* **Available data**
▽
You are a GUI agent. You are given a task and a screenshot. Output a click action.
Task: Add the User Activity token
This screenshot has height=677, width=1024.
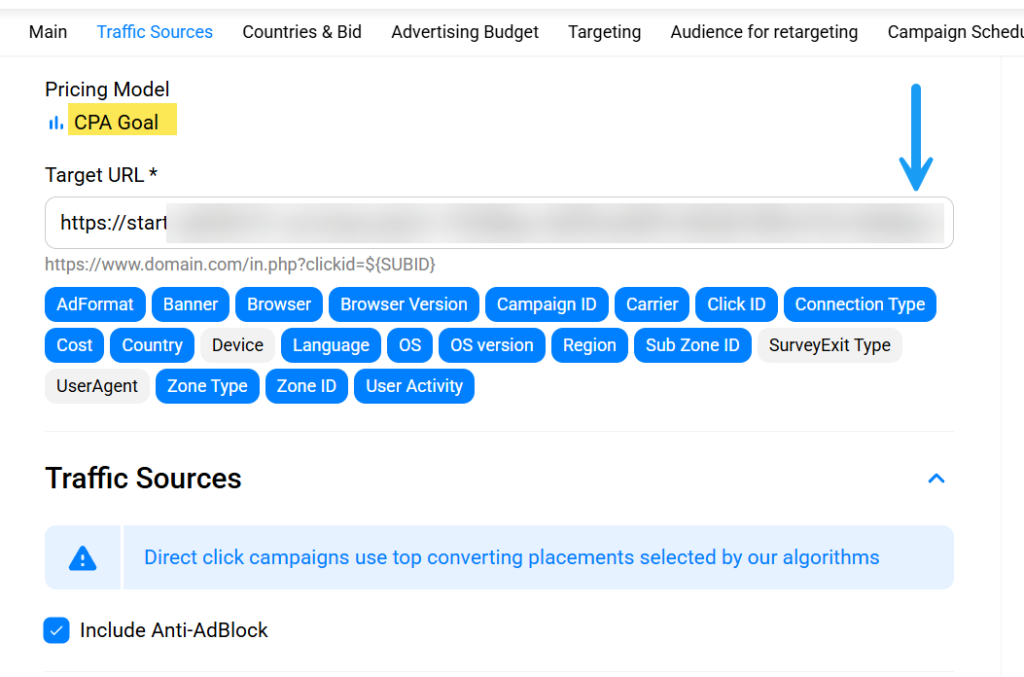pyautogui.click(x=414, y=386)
△
▽
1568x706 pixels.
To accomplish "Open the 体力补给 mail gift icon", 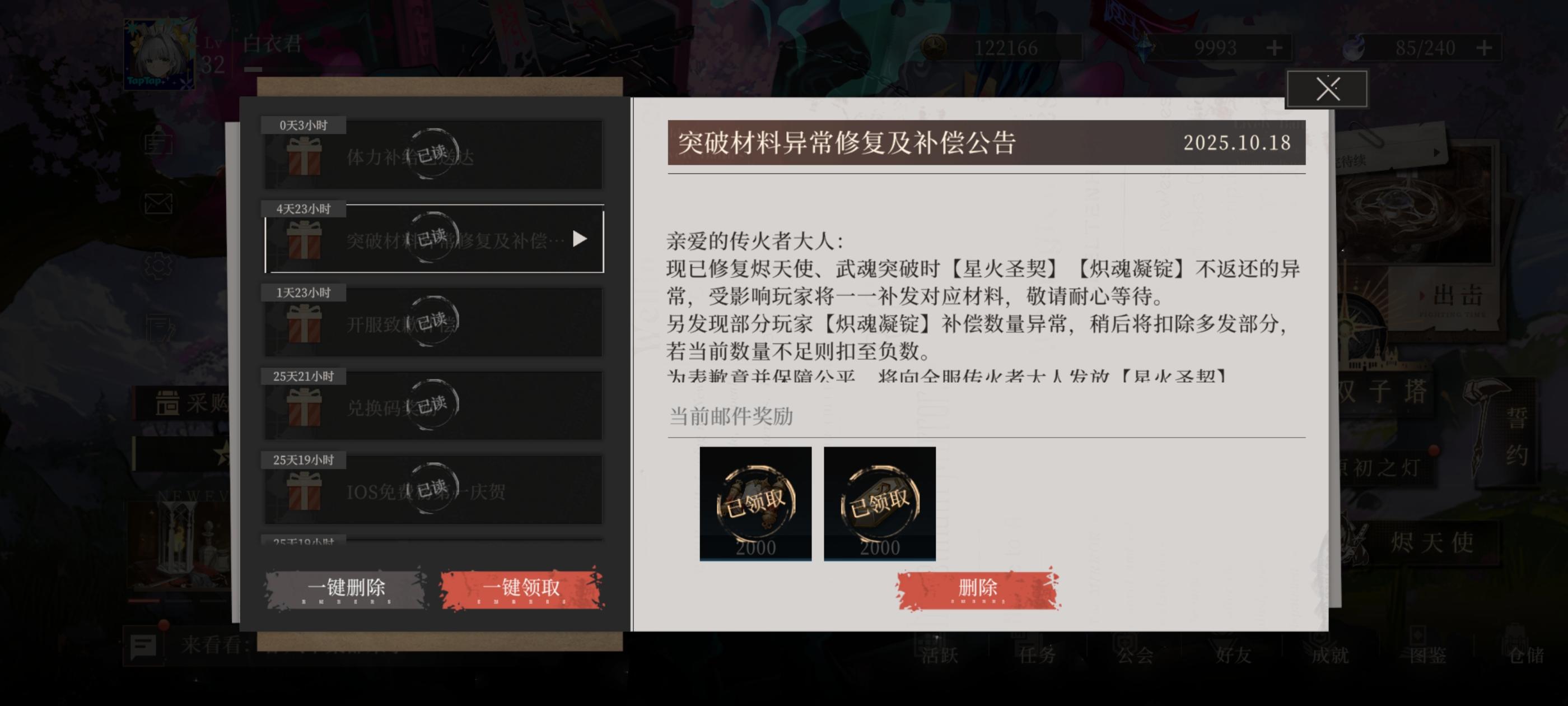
△
▽
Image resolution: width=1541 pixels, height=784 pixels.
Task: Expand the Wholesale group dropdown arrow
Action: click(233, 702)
△
Can you rewrite the items starting with the line that contains "You are a GUI" and going on through the line that contains "pyautogui.click(x=414, y=386)", substituting "image" for "screenshot" and changing nothing else? Leave the pictures out of your answer.

You are a GUI agent. You are given a task and a image. Output a click action.
Task: Add the User Activity token
This image has height=677, width=1024.
pyautogui.click(x=414, y=386)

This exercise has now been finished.